Women in Spitfire engineering is an interactive VR experience at Biggin Hill Memorial Museum which transforms the overlooking Airport, famous for its role in WW2 as an RAF fighter base, to show the stories of the brave women who were pioneering female engineers.
This project, created by local theatre companies, schools, RAF cadet units and historians is being led by Copper Candle, the immersive technology company responsible for delivering XR content to battleships, museums, education groups and metaverse applications.
Based locally to the museum, this project is close to us physically and socially as we engage with a community that is closely connected to us and inspire local schools to engage in technology and engineering in creative ways whilst telling stories of local heros.
Visitors to the museum will be able to step outside the cafe which overlooks Biggin Hills historic airport where a permanent exterior-rated VR system is mounted to the ground and provides a fixed perspective replacement of the new runway view with a historical recreation.
Using 2 buttons connected to the system, visitors can make narrative choices to follow different stories, answer questions and learn both the historical stories but also be inspired by women in engineering today.

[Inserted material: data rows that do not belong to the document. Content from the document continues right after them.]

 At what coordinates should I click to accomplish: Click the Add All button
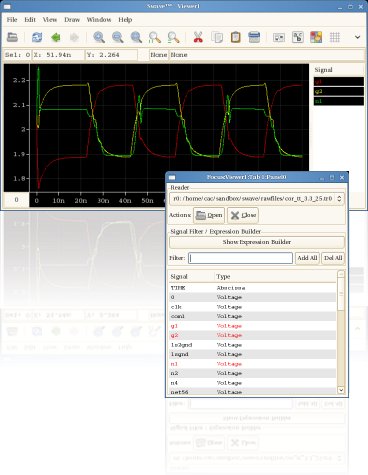point(307,258)
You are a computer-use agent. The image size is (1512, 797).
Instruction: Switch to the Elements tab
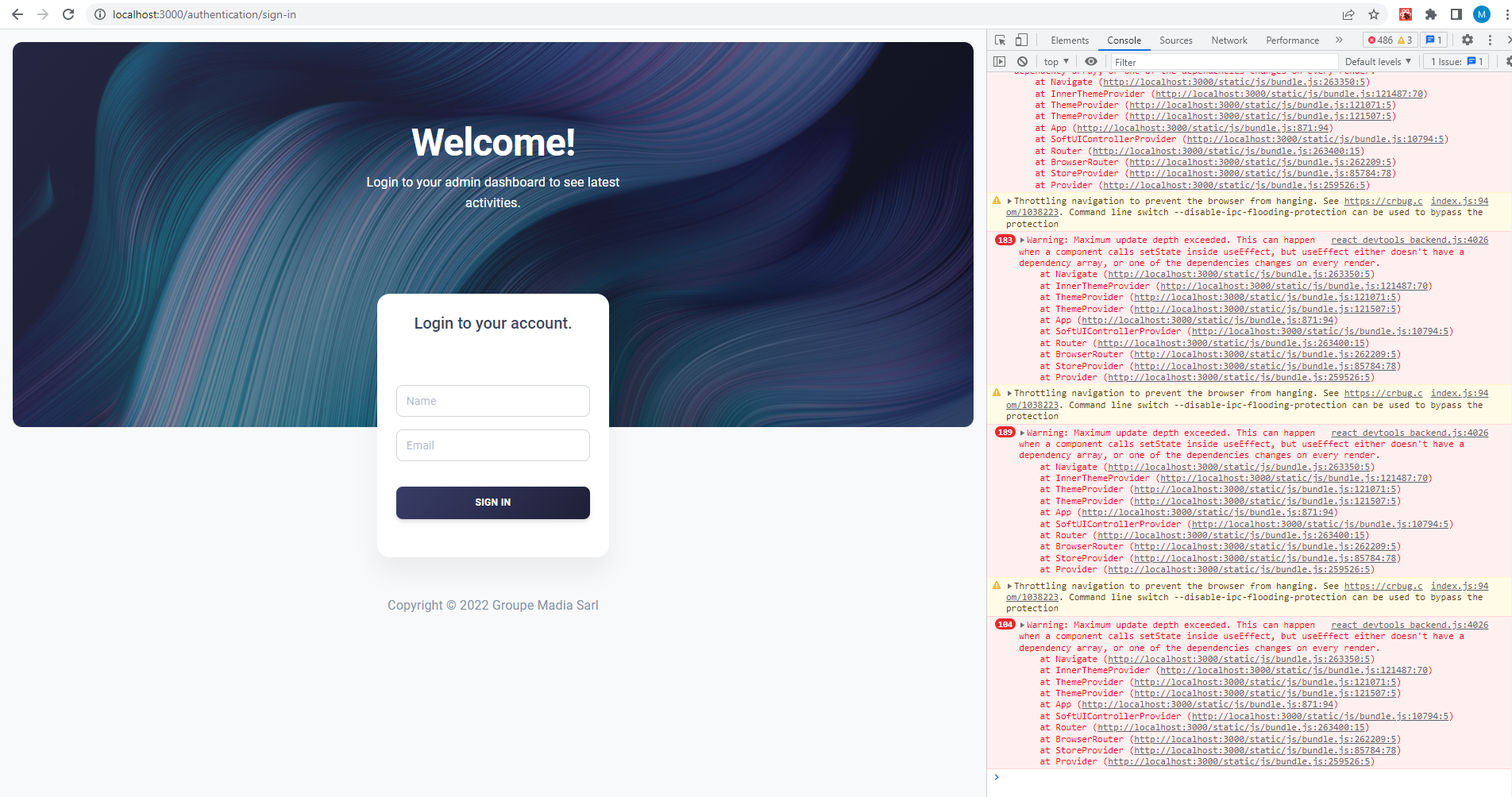[x=1069, y=40]
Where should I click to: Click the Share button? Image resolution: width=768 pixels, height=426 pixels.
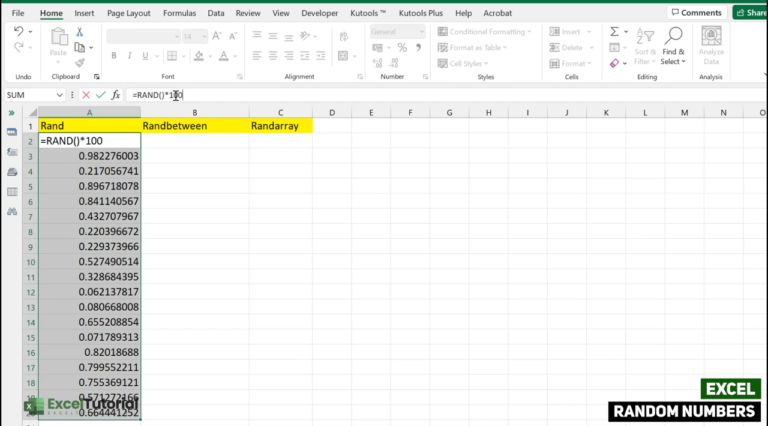click(750, 13)
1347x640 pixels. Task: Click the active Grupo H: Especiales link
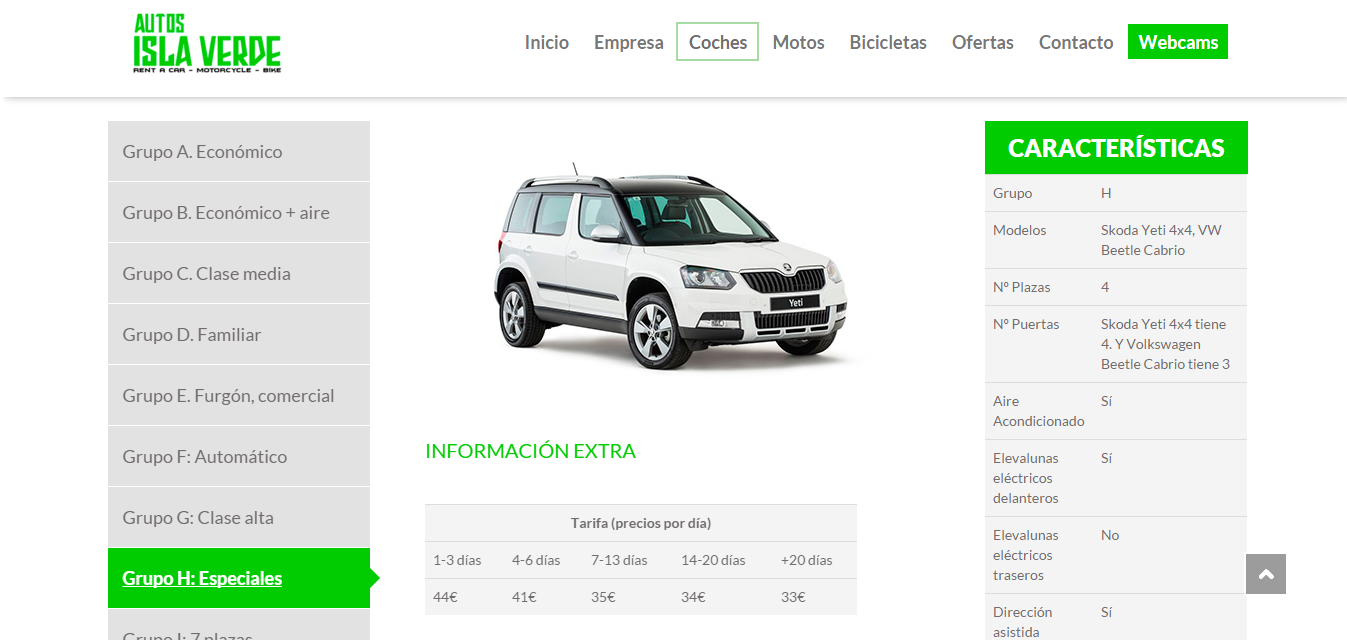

Accessible as a seated experience, users will position themselves at the binoculars and as they line up their eyes, the real-world around them will be replaced with a complete duplicate, incorporating the same landscape and familiar features, but without the 21st century buildings. As the experience develops, the landscape begins to incorporate 1940s service personnel, military structures and, of course, the Spitfire. A narrative voiceover begins to explain the significance of the scenes displayed and voices collated as part of the project will be used to share stories of the work the women undertook in servicing and flying Spitfires at Biggin Hill.
Developed to share the discoveries made during the interviews and research, the story will communicate life in 1940s Biggin Hill for a female engineer. Whilst the environment is broadly recreated as a virtual version of the 1940s site, the magic of XR content will come to play as it manipulates the world and transitions between areas of interest. As the entire environment is created virtually, it is possible to replace objects and darken areas to highlight the space referred to in the experience. The building obscuring the view to the left of the scene can be adapted to open up and reveal a WW2 hanger inside it. "Box-outs" or "picture in picture" can live in the air as a way of opening a portal to demonstrate an engineering principle or to play real world footage of the protagonists. The entire environment gets built on in front of you as an empty field becomes the inside of a flight operations centre and the role of the female navigators is explained with collections of their stories.
The experience will be made up of 4-6 separate stories and locations which are watched as part of a non-linear experience that users can choose how to navigate through. As they make their selections, the story moves into new locations within the frustum of the VR headset and choices are given to the user to help make them feel engaged in the story.